Recently, as I started to put together my thoughts for this year’s meeting, I was reminded of what a tremendous victory we had achieved with the Court of Claims decision regarding the condemnation of the Flowerfield property. I recalled commenting at various times leading up to our trial date that I was extremely confident we had assembled an excellent team of lawyers and expert witnesses. As I look back…that was truly an understatement!

As you all know, the Court’s decision held in our favor in the amount of $125 million, which was the full amount of our appraisal, plus interest at the rate of 9% per year… as well as awarding us the recovery of related trial expenses.

As we have already reported, the Court’s decision will be reduced by the $26.3 million we accepted as an Advance Payment back in 2006. So, the judgment filed by the Court in our favor represents a net balance of $98,685,000 plus the 9% interest from the November 2005 date of condemnation through whenever payment is received. That amounts to $8.9 million a year in interest or $24,300 a day! Through Nov. 2010, the total amount exceeded $143 million.

There have been a few questions raised as to whether the statutory rate of 9% interest rate is applicable in our case … some of that confusion may have been caused by the wording of the EDPL statute itself. In citing the appropriate section of the law, and quoting from the actual Court of Claims decision, we stated in our filings that interest would be payable at the statutory rate not to exceed 9%; this apparently caused some to interpret that a lesser amount of interest might be chosen.

The simple fact is …the statutory rate established in the State of New York for these matters, going as far back as the early 1980’s, is 9%. The language used in the EDPL statute and the decision itself simply states that the rate of interest will not exceed the established rate.

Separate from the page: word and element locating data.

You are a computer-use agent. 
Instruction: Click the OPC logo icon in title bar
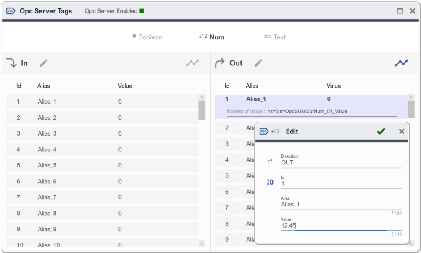pyautogui.click(x=11, y=11)
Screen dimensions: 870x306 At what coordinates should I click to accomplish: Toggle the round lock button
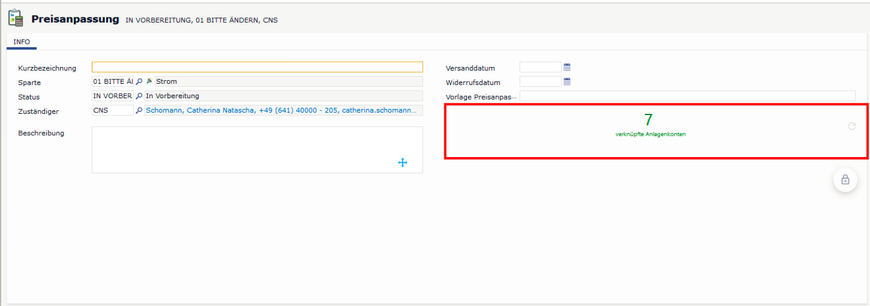(845, 180)
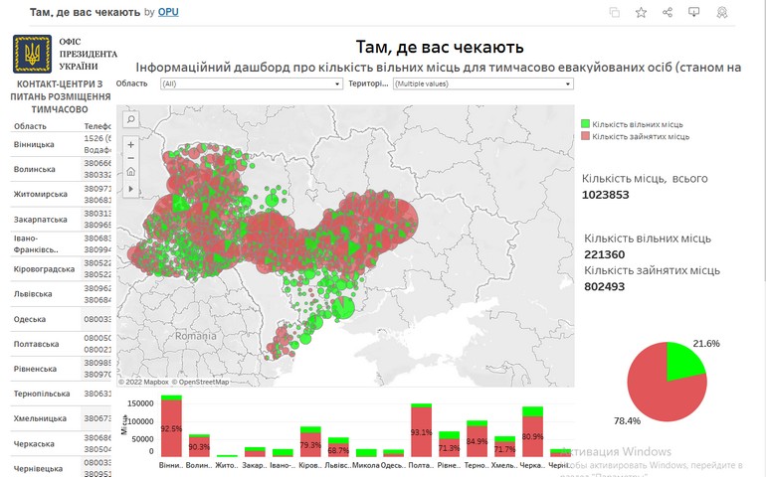Zoom out on the map
This screenshot has width=766, height=477.
click(131, 157)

Not unexpectedly, we also recently announced that the State of New York filed a Notice of Appeal and, unless it is granted an extension, has until March 2011 to file its brief outlining the grounds under which it is making the appeal. Unfortunately, we cannot predict with any accuracy how long this process might take or what grounds the State might claim to support its position. Joe Clasen, our lead counsel from Robinson & Cole, is with us today and will be available to answer any questions you might have on this matter.

With respect to our operations, my annual report message noted that despite the fact that the medical office sector has outperformed many other real estate sectors, and the fact that our properties currently have an occupancy rate in excess of 90%, we have some concerns about the future. Between a growing trend in competition for tenants and the uncertainties of health care reform, many medical professionals are concerned about how their practices might be impacted and are being very cautious about their leasing plans and commitments.

 
 

 
 
When facilities are already 90-100% occupied… which our medical facilities are… the challenge is to maintain that level of activity and there is likely only one potential direction that occupancy might go. Recent failures in the real estate industry, in many cases attributable to tenant delinquencies and defaults, are clear reminders of how significant these challenges can be.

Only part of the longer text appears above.